SME sector looking for signs of improved business confidence

“The COVID-19 pandemic has increased the pace of deterioration of South Africa’s government finances because revenue collection has fallen, the cost of borrowing has increased, and it has pushed our economy into its longest recession in over two decades. This has severely affected the SME market which is such a big driver of growth (as well as employer) in the country,” Garth Rossiter, Chief Risk Officer at SME business enabler firm Lulalend mentions.

As a result, SMEs in South Africa are looking for signs of improved business confidence which will drive growth and lead a turnaround in the economy by increasing demand for products and services as people spend more.  For this year’s Budget, Rossiter believes the Finance Minister is stuck between a rock and a hard place.

“Government, like any of the businesses we fund, needs its income to exceed its expenses to avoid running a deficit. To budget effectively, it either needs to increase income or reduce expenditure, but both of these are going to prove difficult in this year’s budget.”

Taxes will be one of the key focal points

Taxes will be one of the key focal points when Finance Minister Tito Mboweni delivers the 2021/22 Budget, with government looking to find ways to fund a universal Covid-19 vaccine programme amid muted economic growth.
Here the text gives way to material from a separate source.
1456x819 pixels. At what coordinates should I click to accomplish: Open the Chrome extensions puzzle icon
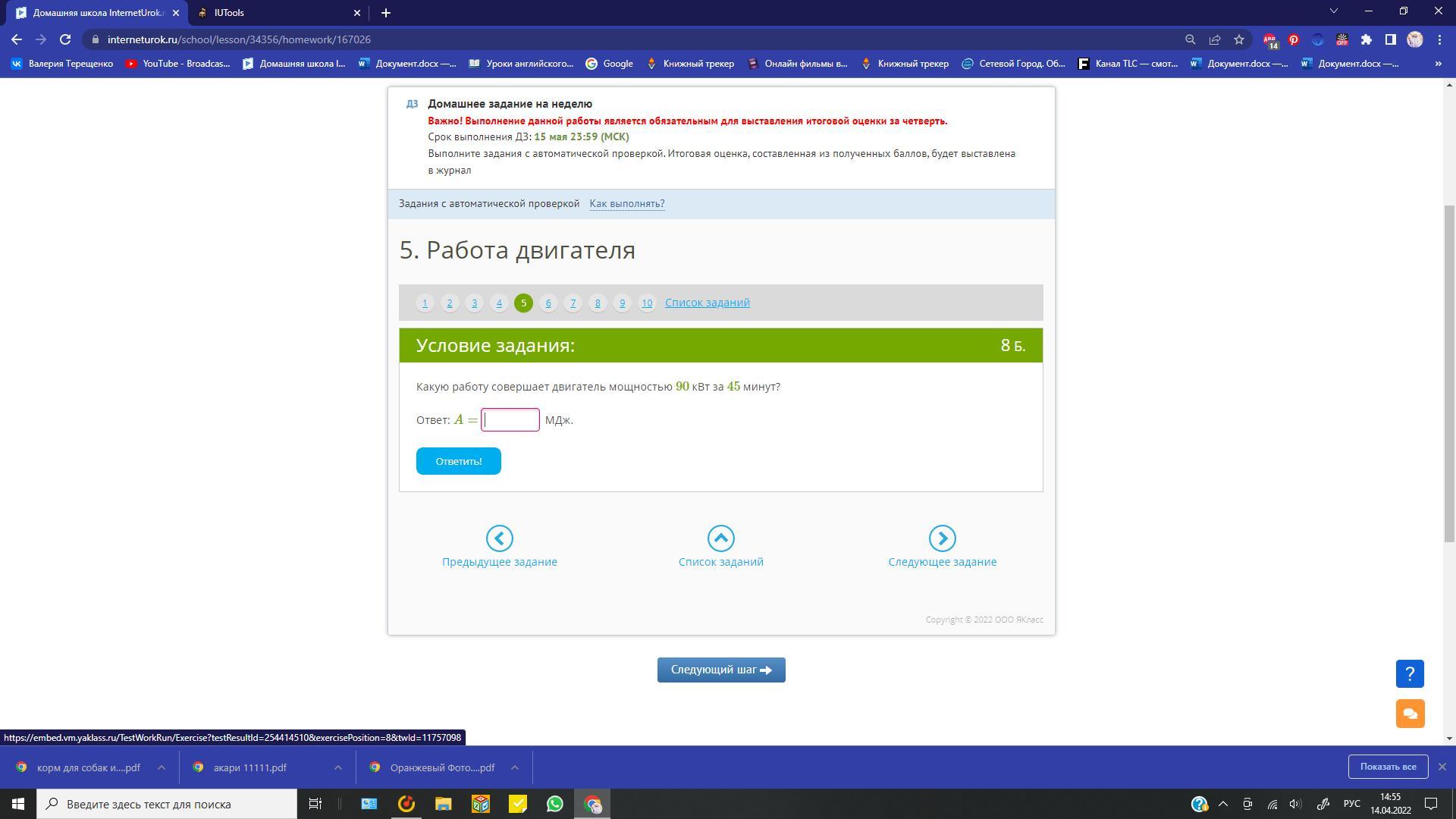pos(1367,39)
“Most insurers within the insurance industry will be calling on government not to increase personal income taxes this year,” Neil Wolno, Acting CEO at FMI, a Division on Bidvest Life Ltd comments. Wolno stresses that a tax increase on an already-stretched consumer’s wallet will have an immediate impact on their finances and many consumers are already re-evaluating their financial priorities. He warns that a tax increase could see policyholders cancelling their insurance policies simply to meet day-to-day expenses, putting themselves at increased risk. “Given the disproportionate number of South Africans underinsured without access to life insurance policies such as income protection or life cover, this may ultimately result in greater dependency on government aid,” Wolno emphasizes.

But Carla Rossouw, tax lead at Allan Gray expects the 2021 Budget to centre around tax increases and improving the tax collection capabilities of SARS.

“In 2020 there was a glimmer of hope as we saw no major tax increases to personal income tax (PIT) and no changes to the corporate or value-added tax (VAT) rate. Instead, the focus shifted to reducing government spending, which included reducing the public wage bill by roughly R160 billion over three years. It appeared as if government conceded that taxing an already concentrated and shrinking tax base would not deliver superior revenue income. The success of the 2020 Budget was therefore solely reliant on the assumption that the wage bill could be reduced. But little did we know that a pandemic was approaching, with devasting consequences for an already-fragile economy.”